What is expected: Change "scrollbar" to "scroll bar" in the items, starting at the first one and stopping after the line that contains "Check critical alerts". Reproduce those lines with everything else unchanged.

Extracted data:

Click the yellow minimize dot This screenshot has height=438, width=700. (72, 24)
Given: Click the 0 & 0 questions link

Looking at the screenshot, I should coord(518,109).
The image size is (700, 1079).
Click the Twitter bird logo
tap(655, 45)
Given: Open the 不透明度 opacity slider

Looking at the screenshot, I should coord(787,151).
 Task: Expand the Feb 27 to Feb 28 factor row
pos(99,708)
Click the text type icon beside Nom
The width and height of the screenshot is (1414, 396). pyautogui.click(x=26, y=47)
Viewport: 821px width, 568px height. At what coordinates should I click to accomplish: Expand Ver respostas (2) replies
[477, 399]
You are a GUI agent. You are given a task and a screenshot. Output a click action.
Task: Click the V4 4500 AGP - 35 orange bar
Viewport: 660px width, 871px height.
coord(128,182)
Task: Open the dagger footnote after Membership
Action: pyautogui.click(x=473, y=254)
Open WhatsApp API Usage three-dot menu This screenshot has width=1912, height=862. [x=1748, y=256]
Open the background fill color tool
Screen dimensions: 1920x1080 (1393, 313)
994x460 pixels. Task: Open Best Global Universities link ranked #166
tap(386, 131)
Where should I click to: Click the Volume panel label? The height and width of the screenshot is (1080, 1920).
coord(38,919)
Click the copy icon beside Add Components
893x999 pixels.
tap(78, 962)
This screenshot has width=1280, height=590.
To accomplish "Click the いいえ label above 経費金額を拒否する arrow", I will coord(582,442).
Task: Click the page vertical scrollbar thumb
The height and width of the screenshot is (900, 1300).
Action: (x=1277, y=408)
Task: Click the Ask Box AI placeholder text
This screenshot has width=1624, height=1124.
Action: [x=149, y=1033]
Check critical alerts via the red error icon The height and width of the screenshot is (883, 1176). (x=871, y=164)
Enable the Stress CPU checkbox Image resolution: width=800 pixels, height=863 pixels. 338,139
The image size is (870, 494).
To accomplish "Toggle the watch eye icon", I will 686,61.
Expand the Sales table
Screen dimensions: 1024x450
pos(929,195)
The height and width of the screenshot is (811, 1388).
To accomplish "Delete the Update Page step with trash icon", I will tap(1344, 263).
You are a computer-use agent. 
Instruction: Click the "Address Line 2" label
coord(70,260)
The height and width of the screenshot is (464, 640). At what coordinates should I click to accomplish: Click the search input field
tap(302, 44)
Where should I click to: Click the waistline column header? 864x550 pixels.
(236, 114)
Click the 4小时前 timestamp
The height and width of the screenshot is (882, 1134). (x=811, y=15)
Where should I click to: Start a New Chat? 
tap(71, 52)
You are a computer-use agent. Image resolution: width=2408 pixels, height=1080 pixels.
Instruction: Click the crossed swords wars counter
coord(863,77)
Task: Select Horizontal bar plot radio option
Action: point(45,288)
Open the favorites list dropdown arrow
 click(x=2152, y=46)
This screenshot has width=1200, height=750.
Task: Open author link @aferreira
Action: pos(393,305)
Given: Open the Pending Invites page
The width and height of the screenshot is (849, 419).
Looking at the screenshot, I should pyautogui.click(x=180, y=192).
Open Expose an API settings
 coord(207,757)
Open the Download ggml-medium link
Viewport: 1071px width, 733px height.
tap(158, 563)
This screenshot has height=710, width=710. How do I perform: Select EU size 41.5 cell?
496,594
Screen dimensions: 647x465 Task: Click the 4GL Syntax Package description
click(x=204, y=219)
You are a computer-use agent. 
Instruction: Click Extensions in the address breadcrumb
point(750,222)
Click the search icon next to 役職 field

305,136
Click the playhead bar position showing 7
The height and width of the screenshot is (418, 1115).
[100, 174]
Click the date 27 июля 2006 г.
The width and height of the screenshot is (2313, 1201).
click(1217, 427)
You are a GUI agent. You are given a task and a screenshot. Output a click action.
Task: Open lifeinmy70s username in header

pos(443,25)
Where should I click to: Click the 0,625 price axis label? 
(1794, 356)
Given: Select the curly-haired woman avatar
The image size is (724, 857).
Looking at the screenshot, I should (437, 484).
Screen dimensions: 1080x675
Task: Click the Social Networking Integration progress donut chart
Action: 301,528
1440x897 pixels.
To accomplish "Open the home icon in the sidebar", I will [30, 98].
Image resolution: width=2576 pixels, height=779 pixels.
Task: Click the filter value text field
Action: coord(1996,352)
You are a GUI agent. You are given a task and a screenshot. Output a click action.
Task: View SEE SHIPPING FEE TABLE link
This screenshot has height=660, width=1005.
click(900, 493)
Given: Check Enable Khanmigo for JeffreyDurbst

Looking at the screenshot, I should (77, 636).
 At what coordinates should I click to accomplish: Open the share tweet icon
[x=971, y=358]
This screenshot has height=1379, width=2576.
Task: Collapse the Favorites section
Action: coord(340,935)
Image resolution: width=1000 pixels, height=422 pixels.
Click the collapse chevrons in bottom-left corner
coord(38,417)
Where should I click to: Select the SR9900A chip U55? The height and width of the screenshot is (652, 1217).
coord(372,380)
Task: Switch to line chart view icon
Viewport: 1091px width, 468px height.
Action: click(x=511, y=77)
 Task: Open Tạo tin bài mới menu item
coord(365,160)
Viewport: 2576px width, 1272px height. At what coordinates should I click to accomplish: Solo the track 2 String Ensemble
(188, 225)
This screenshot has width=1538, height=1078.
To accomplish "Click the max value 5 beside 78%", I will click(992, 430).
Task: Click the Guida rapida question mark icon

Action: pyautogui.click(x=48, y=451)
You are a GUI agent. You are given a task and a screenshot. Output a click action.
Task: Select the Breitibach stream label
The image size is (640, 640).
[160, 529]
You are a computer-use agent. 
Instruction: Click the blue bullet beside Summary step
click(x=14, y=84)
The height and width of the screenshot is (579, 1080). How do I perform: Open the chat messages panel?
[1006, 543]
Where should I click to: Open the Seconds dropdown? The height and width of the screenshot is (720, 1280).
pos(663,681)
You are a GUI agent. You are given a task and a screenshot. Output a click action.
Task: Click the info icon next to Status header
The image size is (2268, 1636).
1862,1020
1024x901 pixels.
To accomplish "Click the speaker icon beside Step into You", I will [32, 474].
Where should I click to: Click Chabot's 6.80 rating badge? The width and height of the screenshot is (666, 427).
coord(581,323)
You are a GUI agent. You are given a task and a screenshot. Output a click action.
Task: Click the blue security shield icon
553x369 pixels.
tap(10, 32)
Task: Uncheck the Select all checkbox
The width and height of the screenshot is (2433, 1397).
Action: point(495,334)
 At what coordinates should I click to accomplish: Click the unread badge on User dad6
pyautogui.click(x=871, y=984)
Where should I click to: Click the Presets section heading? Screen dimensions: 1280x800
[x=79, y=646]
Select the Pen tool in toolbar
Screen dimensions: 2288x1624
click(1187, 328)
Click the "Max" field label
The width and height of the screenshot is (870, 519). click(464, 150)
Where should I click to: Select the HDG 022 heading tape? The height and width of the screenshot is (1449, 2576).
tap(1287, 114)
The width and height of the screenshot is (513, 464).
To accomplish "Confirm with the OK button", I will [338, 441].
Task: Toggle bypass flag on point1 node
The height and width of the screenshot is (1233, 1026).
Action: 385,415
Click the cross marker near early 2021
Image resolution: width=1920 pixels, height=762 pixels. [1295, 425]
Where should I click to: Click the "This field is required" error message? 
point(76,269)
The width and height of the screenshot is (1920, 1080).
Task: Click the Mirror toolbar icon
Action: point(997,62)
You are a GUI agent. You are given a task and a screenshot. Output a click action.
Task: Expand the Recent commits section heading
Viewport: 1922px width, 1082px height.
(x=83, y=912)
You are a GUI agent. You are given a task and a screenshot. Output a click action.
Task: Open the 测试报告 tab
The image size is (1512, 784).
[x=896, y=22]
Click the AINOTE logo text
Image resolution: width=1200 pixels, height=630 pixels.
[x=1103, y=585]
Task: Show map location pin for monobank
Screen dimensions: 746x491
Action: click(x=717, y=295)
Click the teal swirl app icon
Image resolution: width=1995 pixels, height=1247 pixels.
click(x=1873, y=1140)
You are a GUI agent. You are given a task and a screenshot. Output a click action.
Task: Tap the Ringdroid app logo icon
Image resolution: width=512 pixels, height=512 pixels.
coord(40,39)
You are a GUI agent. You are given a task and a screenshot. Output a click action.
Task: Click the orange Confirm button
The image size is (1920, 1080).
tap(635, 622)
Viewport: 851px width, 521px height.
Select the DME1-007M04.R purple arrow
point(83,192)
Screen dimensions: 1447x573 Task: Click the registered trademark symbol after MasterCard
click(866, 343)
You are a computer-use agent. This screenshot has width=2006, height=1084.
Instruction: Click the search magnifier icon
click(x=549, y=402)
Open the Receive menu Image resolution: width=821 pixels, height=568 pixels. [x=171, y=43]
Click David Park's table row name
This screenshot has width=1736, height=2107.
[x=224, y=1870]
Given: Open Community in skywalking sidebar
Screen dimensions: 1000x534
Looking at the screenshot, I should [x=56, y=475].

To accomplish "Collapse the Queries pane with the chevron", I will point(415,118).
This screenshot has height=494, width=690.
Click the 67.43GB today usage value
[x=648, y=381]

Exercise output:
Click the yellow minimize dot This screenshot has height=438, width=700. (72, 24)
Given: Click the 0 & 0 questions link

Looking at the screenshot, I should coord(518,109).
The image size is (700, 1079).
Click the Twitter bird logo
tap(655, 45)
Given: Open the 不透明度 opacity slider

Looking at the screenshot, I should coord(787,151).
 Task: Expand the Feb 27 to Feb 28 factor row
pos(99,708)
Click the text type icon beside Nom
The width and height of the screenshot is (1414, 396). pyautogui.click(x=26, y=47)
Viewport: 821px width, 568px height. At what coordinates should I click to accomplish: Expand Ver respostas (2) replies
[477, 399]
You are a GUI agent. You are given a task and a screenshot. Output a click action.
Task: Click the V4 4500 AGP - 35 orange bar
Viewport: 660px width, 871px height.
coord(128,182)
Task: Open the dagger footnote after Membership
Action: pyautogui.click(x=473, y=254)
Open WhatsApp API Usage three-dot menu This screenshot has width=1912, height=862. [x=1748, y=256]
Open the background fill color tool
Screen dimensions: 1920x1080 (1393, 313)
994x460 pixels. Task: Open Best Global Universities link ranked #166
tap(386, 131)
Where should I click to: Click the Volume panel label? The height and width of the screenshot is (1080, 1920).
coord(38,919)
Click the copy icon beside Add Components
893x999 pixels.
tap(78, 962)
This screenshot has width=1280, height=590.
To accomplish "Click the いいえ label above 経費金額を拒否する arrow", I will coord(582,442).
Task: Click the page vertical scroll bar thumb
The height and width of the screenshot is (900, 1300).
Action: (x=1277, y=408)
Task: Click the Ask Box AI placeholder text
This screenshot has width=1624, height=1124.
Action: [x=149, y=1033]
Check critical alerts via the red error icon The height and width of the screenshot is (883, 1176). (x=871, y=164)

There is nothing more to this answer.